→ **EXTRACTED RECORDS**:
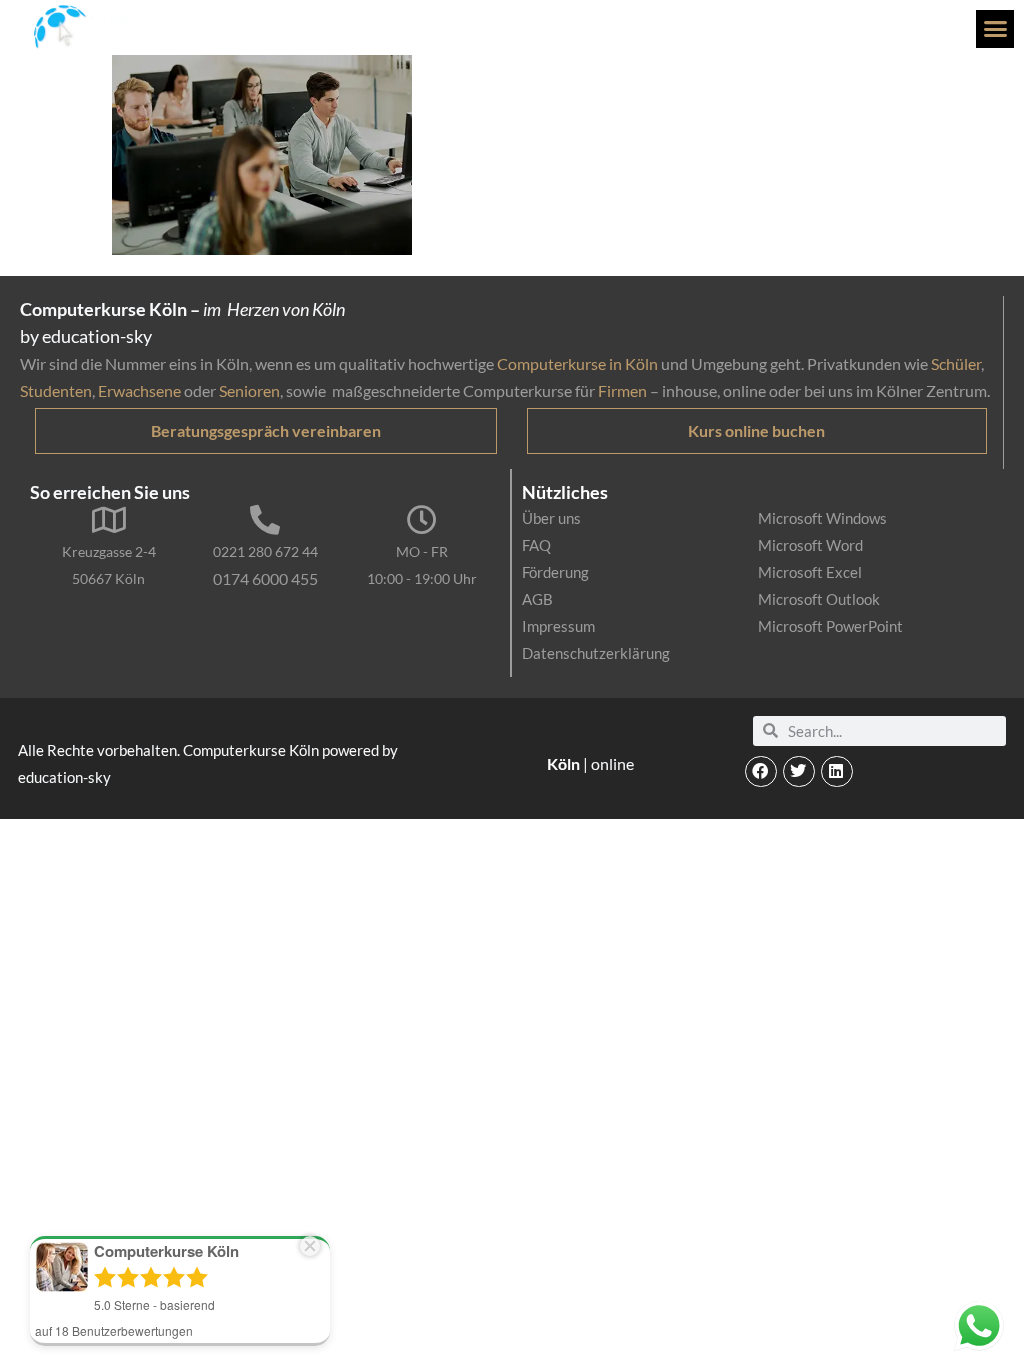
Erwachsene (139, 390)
---
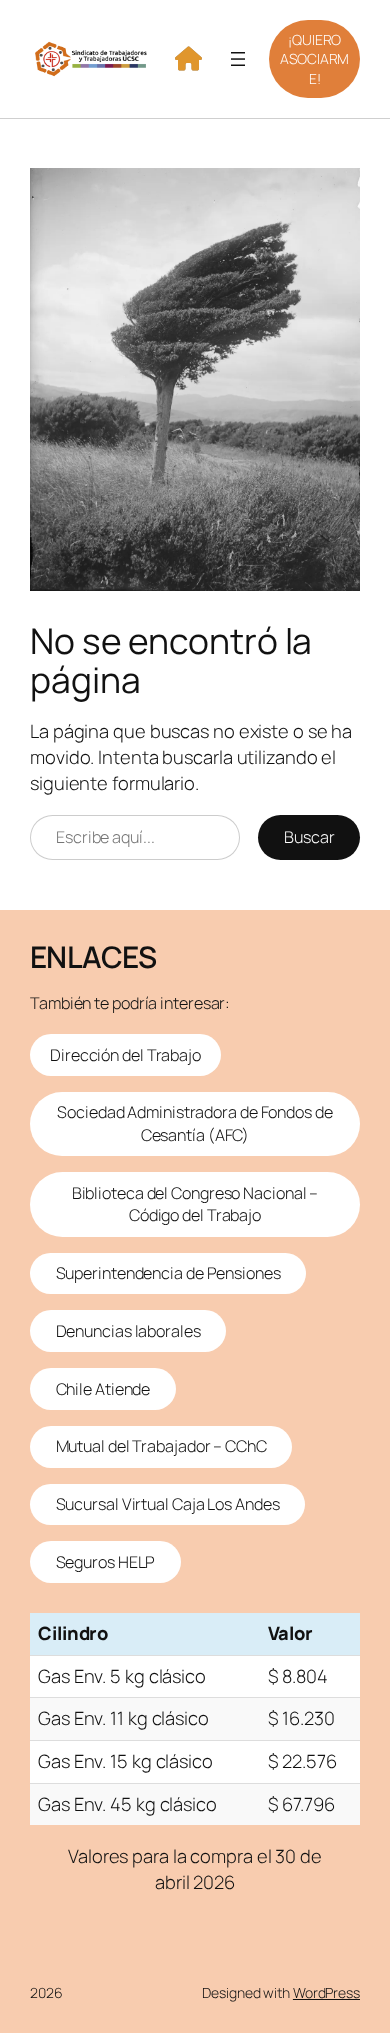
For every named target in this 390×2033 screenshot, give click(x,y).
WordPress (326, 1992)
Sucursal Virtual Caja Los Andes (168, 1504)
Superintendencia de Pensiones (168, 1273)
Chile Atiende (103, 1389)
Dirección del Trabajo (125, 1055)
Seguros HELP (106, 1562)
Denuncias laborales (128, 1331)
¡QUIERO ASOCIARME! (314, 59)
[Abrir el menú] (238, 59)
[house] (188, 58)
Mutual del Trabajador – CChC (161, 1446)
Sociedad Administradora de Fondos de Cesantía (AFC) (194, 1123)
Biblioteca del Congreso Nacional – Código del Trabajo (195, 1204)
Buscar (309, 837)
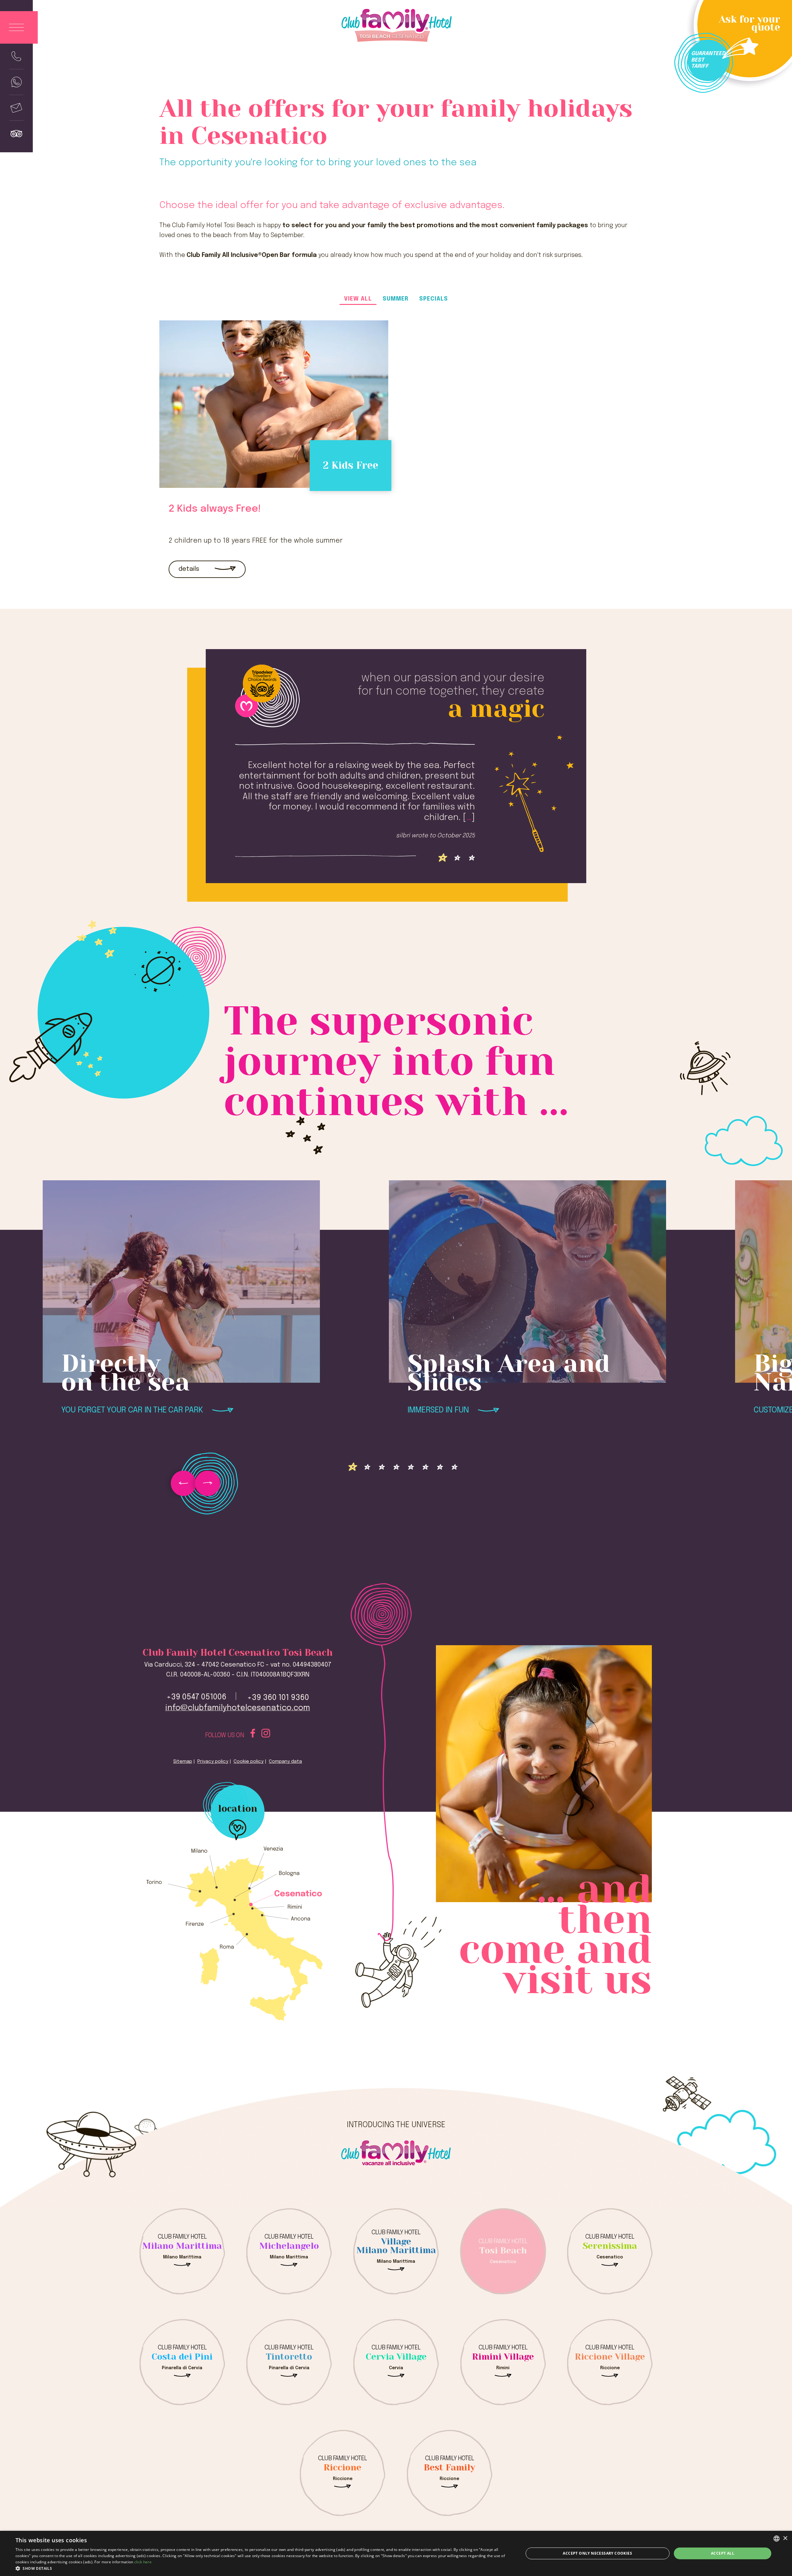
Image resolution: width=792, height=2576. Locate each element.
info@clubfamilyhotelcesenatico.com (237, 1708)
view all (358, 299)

→ **ACTION ITEM**:
All lines with the string "Trabajo" must be copied from the data.

→ **COMPLETED EXERCISE**:
Dirección del Trabajo (125, 1055)
Biblioteca del Congreso Nacional – Código del Trabajo (195, 1204)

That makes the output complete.